Condition, therefore can be a strong indicator of the persons situation, positive or negative.  If condition of an individual is not improved, then their situation may suffer.

If a service works with someone they have successfully helped to a status of recovering alcoholic, it’s important that they also consider the person’s condition. If this does not occur then the service may not recognise that the person’s condition is stable but requires ongoing counselling.  For example; without continued counselling, the recovering alcoholic could have a negative change and revert back to being an alcoholic.

What does this mean in terms of satisfaction?

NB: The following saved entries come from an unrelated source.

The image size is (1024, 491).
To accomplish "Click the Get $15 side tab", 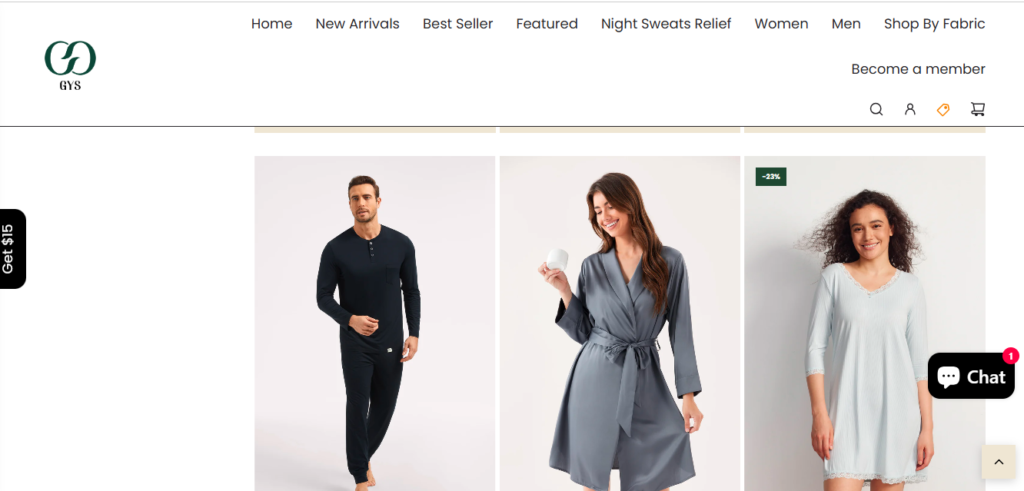I will (x=11, y=249).
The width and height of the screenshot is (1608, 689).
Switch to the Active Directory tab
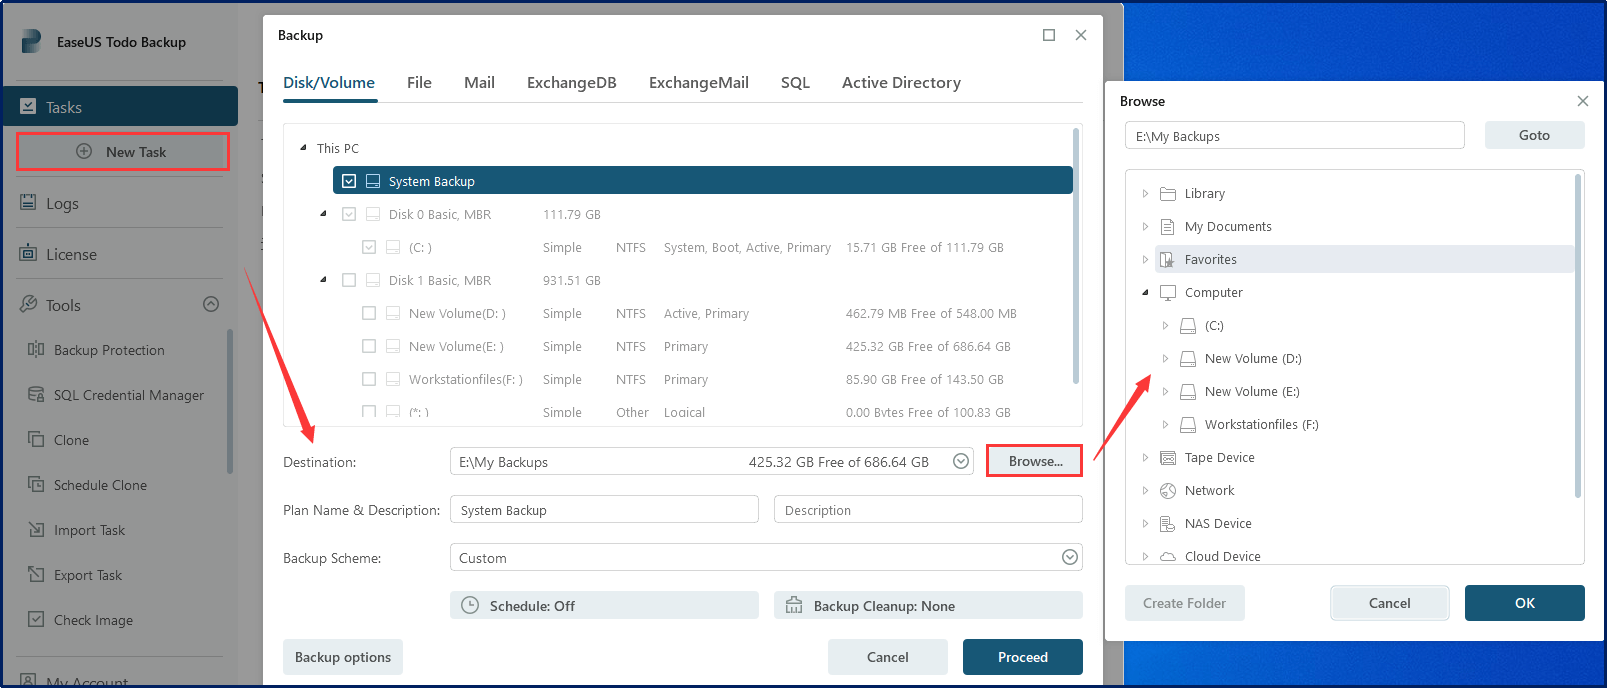pos(900,83)
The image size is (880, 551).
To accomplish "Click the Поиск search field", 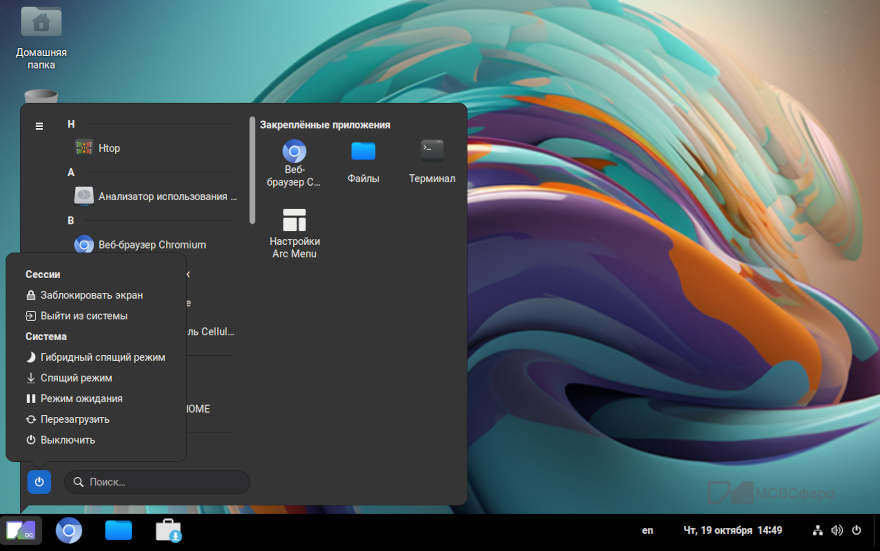I will click(x=157, y=482).
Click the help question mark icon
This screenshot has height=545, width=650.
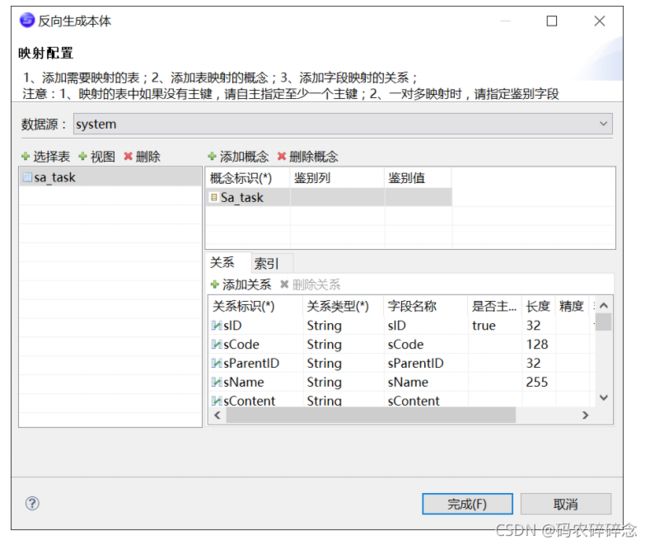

To be able to identify what is most important to a person in the context of satisfaction, it is necessary to understand and give an indicator of where they are on a continuum. It is not necessary, nor feasible to have established increments for every sector. A standard five stage continuum of stability has been found to suit a wide range of situations and service types.

By working with the person to identify where they are on the continuum provides a useful basis for discussing supports required.

In Crisis

The worst condition on the scale. The person is experiencing most or / all of the worst negative effects of the specific problem. For example a chronically homeless person may be sleeping on the streets in the dead of winter. A habitual substance abuser may be using to the extent that he has lost his job, his licences and  home, A family may be torn by issues of domestic violence. In Crisis condition is bleak.

Vulnerable

This is a situation where the worst has not happened yet, or where the worst has been temporarily overcome. The key to the Vulnerable condition description is that things are teetering on the brink & could collapse or return to the In Crisis condition at any time.

Stable

The stable situation is one in which circumstances might not be ideal, but at least they are not getting worse at the moment. This is the situation where the corner has been turned & imminent danger is no longer there. At the same time, it is a situation where much remains to be done. The homeless person may have been placed in accommodation, but without continued support may be homeless again soon. The substance abuser may be on track & working, but without support, may slip back into the same patterns of using drugs. This is the situation that says “Our work is only half done”

Safe

This is the “We’ve done our job situation” The danger to this person, family or community has passed. While remedial services may no longer be needed, monitoring and perhaps a maintenance program is generally appropriate.

Thriving

This is situation that begins to approach the ideal conditions. This is the situation where everything is going well, where dangers & threats are no longer in view there the service, or program’s involvement is no longer needed & the situation is self-sustaining.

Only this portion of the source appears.